PORTLAND, Ore. (KOIN) -- It was just this past Friday that TriMet issued a warning saying fare inspectors would be out over the weekend checking tickets on trains to the Rose Garden.
It turns out that people who get caught riding MAX without a $2.50 ticket can get a reduced fine -- or no fine at all.
Ticketless rider options
It's a deal that's "not up to TriMet, it's up to the court," said TriMet Public Information Officer Roberta Altstadt.
By going to traffic court, riders can choose to serve eight hours of community service instead of paying the $175 fine. Usually that amounts to litter patrol, or other local clean-up tasks.
A spokesperson for the traffic court also said fines often are reduced by a judge -- to just $60.

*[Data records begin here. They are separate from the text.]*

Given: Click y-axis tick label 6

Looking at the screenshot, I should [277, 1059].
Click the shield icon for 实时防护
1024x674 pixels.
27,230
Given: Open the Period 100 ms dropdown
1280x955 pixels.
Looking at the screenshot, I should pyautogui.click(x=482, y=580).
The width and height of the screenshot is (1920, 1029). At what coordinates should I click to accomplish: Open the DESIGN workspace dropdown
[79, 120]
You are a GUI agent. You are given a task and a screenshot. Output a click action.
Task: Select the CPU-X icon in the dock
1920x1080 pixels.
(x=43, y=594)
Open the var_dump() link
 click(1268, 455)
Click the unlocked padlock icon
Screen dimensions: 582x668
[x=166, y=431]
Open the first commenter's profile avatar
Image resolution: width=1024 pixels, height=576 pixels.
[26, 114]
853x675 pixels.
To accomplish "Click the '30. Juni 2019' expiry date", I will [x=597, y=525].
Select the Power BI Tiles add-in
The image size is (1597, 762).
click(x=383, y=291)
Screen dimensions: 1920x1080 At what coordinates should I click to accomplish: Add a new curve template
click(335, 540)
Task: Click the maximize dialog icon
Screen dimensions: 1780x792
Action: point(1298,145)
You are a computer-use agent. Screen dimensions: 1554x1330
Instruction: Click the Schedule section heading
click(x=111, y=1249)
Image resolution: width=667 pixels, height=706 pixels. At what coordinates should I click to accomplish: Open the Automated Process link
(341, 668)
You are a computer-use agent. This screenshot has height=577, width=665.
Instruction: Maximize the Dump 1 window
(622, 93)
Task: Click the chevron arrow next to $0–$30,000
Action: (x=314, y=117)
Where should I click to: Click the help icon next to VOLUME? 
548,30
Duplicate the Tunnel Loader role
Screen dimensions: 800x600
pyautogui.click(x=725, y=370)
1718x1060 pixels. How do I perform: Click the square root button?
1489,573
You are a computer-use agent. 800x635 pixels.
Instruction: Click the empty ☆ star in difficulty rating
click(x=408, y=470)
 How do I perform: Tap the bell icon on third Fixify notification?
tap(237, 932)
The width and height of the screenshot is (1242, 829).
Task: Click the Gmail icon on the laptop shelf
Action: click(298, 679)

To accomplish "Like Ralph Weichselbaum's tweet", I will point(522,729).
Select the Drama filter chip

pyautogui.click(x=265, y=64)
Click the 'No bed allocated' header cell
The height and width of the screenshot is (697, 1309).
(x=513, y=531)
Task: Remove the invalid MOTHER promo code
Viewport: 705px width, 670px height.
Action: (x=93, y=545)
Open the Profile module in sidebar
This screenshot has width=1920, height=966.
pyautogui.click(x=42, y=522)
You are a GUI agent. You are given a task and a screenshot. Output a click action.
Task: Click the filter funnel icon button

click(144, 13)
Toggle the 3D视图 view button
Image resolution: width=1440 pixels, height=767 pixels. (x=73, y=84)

Meanwhile, mass transit riders in Portland soon can buy TriMet tickets on their smartphone. Rider accounts and tickets are stored on a secure server. In TriMet's mobile app FAQ, users are instructed to "only activate your ticket when you are ready to board your bus or train."
TriMet is starting a beta test of the option, with 150 people trying out the app. About 1,500 people applied to be part of the test. The app is expected to be available to everyone with a smart phone this summer.
Project Clean Slate
The option to swap eight hours of volunteer time for a city-related fine isn't new in Multnomah County.
Project Clean Slate allows those with suspended licenses, no licenses or delinquent traffic fines to perform community service for all or part of the past delinquent fines. Participants are required to attend and participate in a Personal and Community Responsibility Classes of eight hours or more.
However, there's still a fee under this program. A fee of $250 goes to the Oregon State Police for expungement of traffic records, and there may be an additional fingerprinting fee. The Personal and Community Responsibility Classes costs another $250, the program reports.